UE — O fato dos híbridos e elétricos estarem isentos do rodízio municipal em São Paulo é um bom argumento de venda na cidade?
JLG — Sim, isso ajuda muito, especialmente para quem tem só um carro em casa.
UE — A Kia já lançou no Brasil três modelos híbridos, o Stonic, o Sportage e o Niro, mas nenhum deles é plug-in. Está nos planos?
JLG — Ainda não temos um modelo híbrido plug-in disponível para o Brasil. Teremos o Sorento híbrido no ano que vem, e provavelmente ele será plug-in, mas ainda não está definido. É um modelo que está sendo desenvolvido na Coreia do Sul.
UE — E quanto ao lançamento por aqui do 100% elétrico EV6? Só mesmo no fim de 2023 ou até mesmo início de 2024?

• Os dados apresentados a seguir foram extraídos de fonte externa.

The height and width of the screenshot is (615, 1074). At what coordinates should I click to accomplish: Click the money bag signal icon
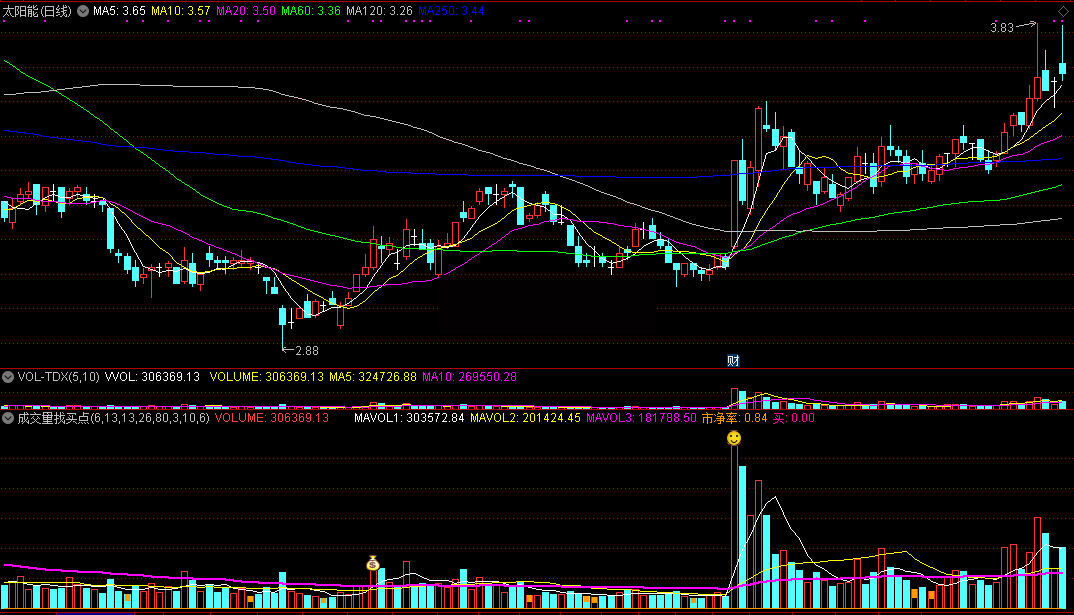(x=373, y=563)
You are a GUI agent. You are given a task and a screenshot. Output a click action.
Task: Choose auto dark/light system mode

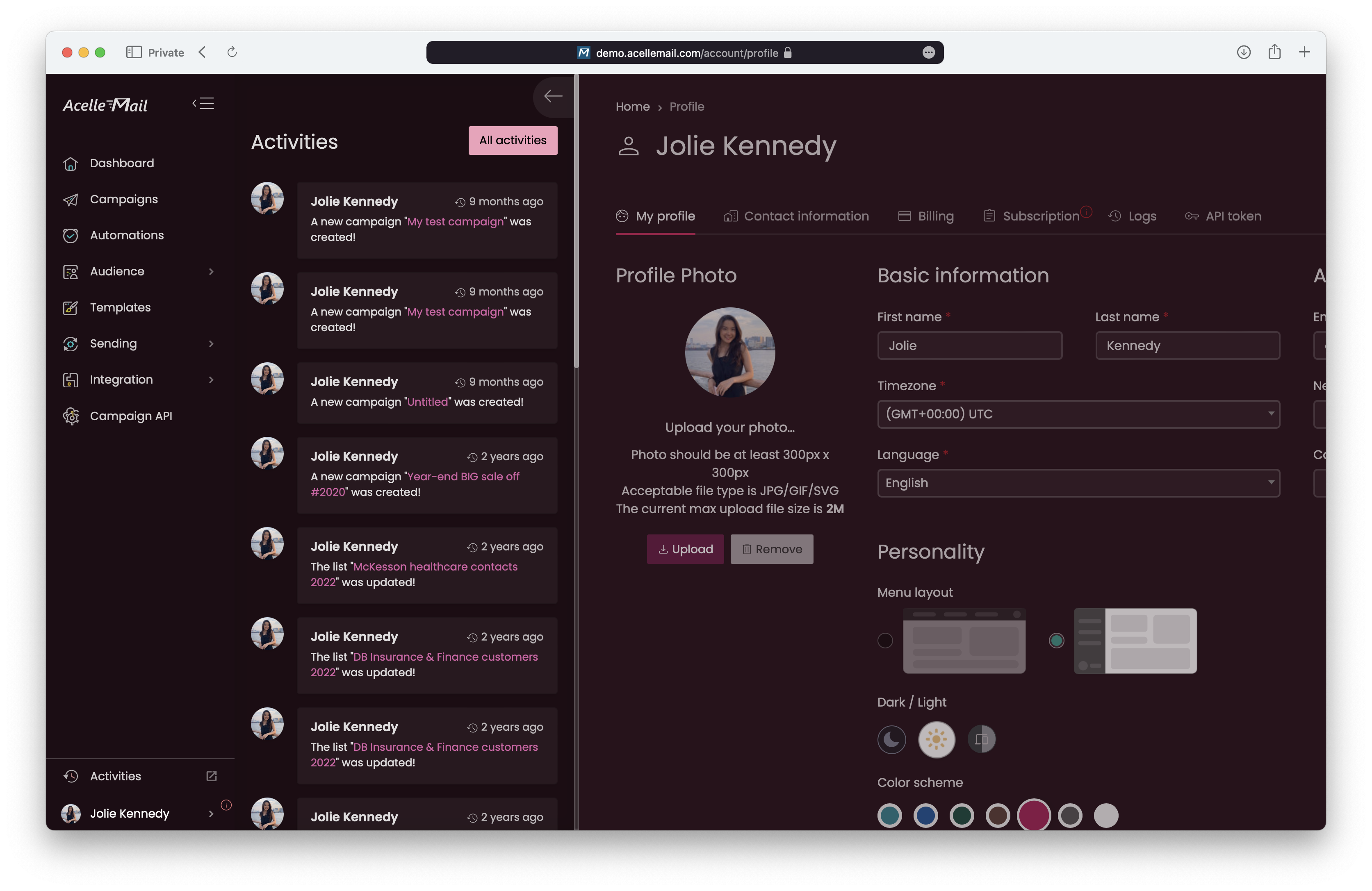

JLG — Não, conseguimos antecipar para agosto ou setembro de 2023. Fomos surpreendidos com essa notícia na última viagem que tivemos para a Coreia do Sul, graças ao aumento de produção do modelo por lá. Mas confesso que não sei qual será o desempenho comercial do EV6 no Brasil. É uma dúvida minha. Não é uma crítica ao carro, que é ótimo, um espetáculo, mas sim à infraestrutura daqui. Não estamos preparados para o carro elétrico ainda. Tivemos uma experiência de ir com um EV6 até o Uruguai e voltar. No roteiro checamos todos os carregadores pelo caminho, levamos carregador portátil etc., e mesmo assim enfrentamos dificuldades como carregadores quebrados, sem energia, com cabo furtado… nós fizemos isso de forma consciente, para mostrar para o público, sabíamos que encontraríamos problemas. A minha opinião pessoal, como usuário de automóveis, é que o carro tem que ser seu escravo e não você ser escravo do carro. Imagine que você está em casa em São Paulo, e seu filho foi para o Rio de Janeiro. Aí ele te liga, diz que houve um problema, e você precisa buscá-lo, à noite. Eu não iria de carro elétrico.
UE — Quanto vai custar o EV6 no Brasil?
JLG — Não sei ainda, não fechamos o preço com a matriz.
UE — Com o início da venda do EV6 a Kia também terá um programa de instalação de carregadores no Brasil?
JLG — Sim, já estamos fazendo isso. Teremos um carregador rápido em cada concessionária, e vamos inclusive aproveitar a reforma das lojas, com alteração para a nova identificação visual da Kia, neste processo. Ainda neste mês já estamos instalando carregadores nas casas de Porto Alegre e no Rio de Janeiro. Aproveitando, aliás, vou contar uma história. Agora em outubro inaugurou um grande supermercado em Itu [cidade sede da Kia do Brasil]. O dono é nosso conhecido, me ligou e pediu ajuda para colocar um carregador de carro elétrico no estacionamento, como inovação. Eu até dei um carregador que tínhamos na Kia para ele. Mas isso é muito mais marketing do que uso prático. Quantos carros elétricos tem em Itu hoje para usar essa vaga com carregador no supermercado? Isso vai acontecer, sim, vai mudar, mas eu não tenho convicção de que o elétrico será a escolha definitiva no futuro.
UE — O sr. arriscaria uma projeção de vendas de eletrificados no Brasil para 2023?
JLG — Quem será o presidente do Brasil no ano que vem? Quem será o ministro da economia? O MDIC [Ministério do Desenvolvimento, Indústria e Comércio] vai voltar? Não dá para falar em projeção agora. Só depois das eleições.